Task instructions - The required result is an exact copy of the lines from the one containing "At what coordinates" to the last line of the records, both ends included, without pictures.

The input -

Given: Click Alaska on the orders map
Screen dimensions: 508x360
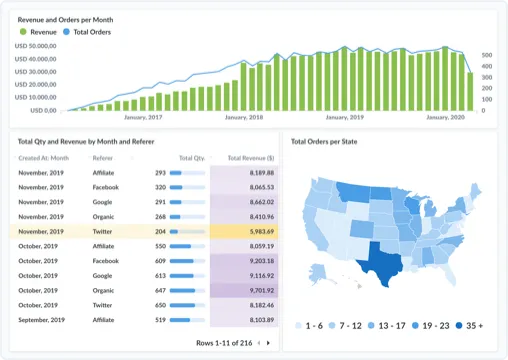Looking at the screenshot, I should 319,271.
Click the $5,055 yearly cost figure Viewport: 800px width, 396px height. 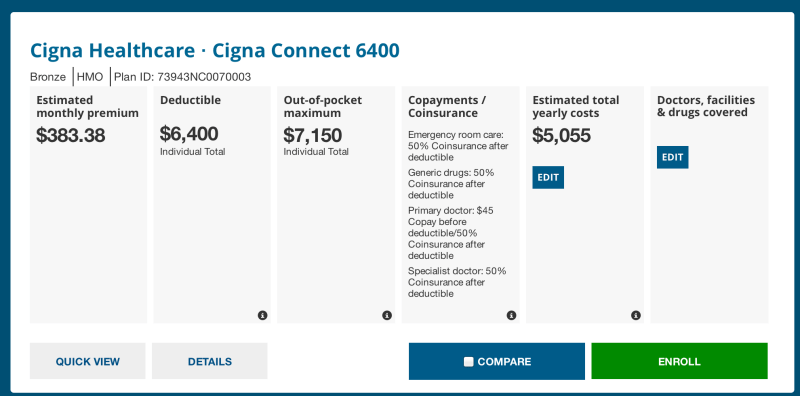pos(561,135)
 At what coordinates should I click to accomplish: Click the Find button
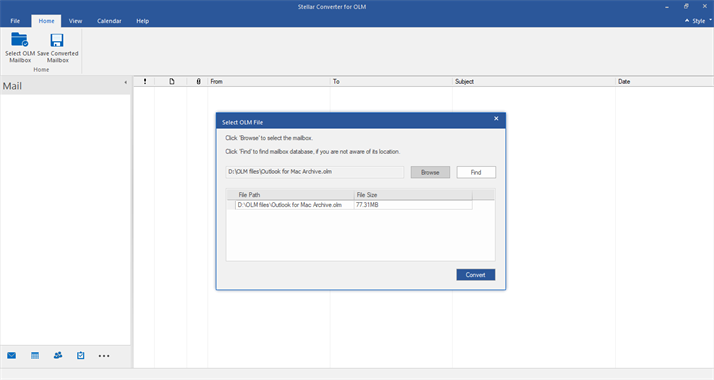coord(476,172)
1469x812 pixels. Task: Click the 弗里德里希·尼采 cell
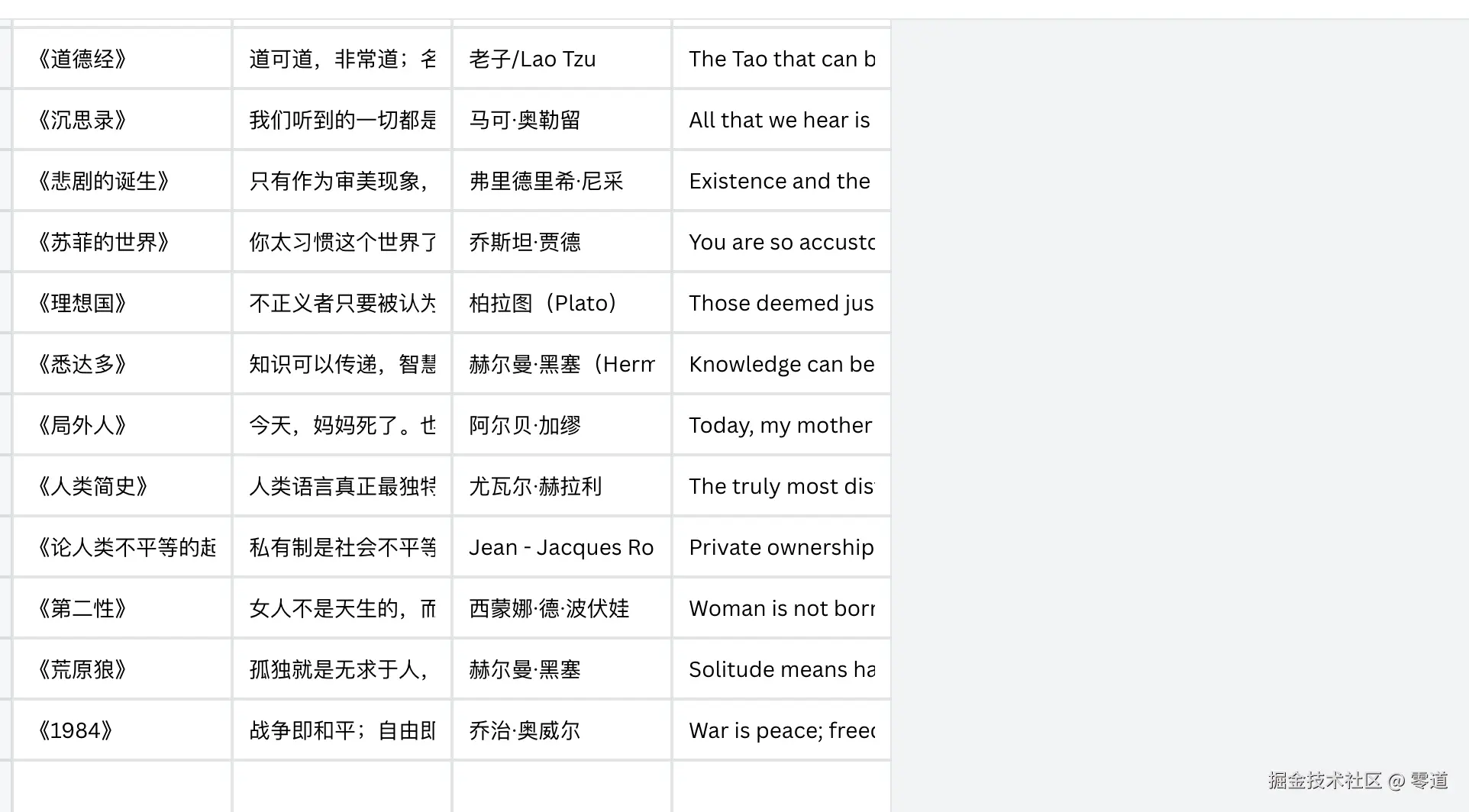pos(561,181)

Result below -
 At what coordinates should I click to accomplish: Click the Find button
coord(476,172)
1469x812 pixels. Task: Click the 弗里德里希·尼采 cell
pos(561,181)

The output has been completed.